• **Supplied records**
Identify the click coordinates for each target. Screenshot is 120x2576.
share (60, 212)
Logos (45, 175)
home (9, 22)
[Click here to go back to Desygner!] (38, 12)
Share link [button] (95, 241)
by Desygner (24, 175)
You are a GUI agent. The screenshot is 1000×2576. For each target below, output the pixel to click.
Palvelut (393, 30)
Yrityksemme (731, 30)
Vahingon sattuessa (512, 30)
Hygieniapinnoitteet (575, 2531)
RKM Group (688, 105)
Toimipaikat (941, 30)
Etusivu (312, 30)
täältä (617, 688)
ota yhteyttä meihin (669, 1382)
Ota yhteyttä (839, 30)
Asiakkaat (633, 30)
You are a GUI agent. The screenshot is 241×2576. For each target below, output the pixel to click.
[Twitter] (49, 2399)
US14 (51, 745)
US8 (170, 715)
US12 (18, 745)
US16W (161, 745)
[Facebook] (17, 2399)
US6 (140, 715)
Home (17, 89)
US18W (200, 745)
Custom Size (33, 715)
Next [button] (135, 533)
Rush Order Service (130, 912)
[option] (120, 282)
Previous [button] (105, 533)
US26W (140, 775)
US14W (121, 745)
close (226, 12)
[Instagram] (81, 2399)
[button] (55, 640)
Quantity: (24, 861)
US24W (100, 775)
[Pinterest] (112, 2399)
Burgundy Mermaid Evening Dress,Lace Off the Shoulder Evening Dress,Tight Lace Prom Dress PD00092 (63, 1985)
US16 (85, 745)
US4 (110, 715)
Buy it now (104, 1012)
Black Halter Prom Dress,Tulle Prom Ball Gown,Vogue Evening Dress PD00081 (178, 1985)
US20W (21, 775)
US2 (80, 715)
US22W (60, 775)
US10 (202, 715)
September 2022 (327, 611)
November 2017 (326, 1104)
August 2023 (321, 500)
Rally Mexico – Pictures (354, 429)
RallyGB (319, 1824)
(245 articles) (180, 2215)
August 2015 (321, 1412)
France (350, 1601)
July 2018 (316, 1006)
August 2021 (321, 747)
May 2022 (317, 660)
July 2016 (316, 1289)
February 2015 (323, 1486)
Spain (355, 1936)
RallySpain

• **The problem**
From the entries above, tally the lines that contain the string "agent". Report the total and nothing more.

• **Answer to this task**
2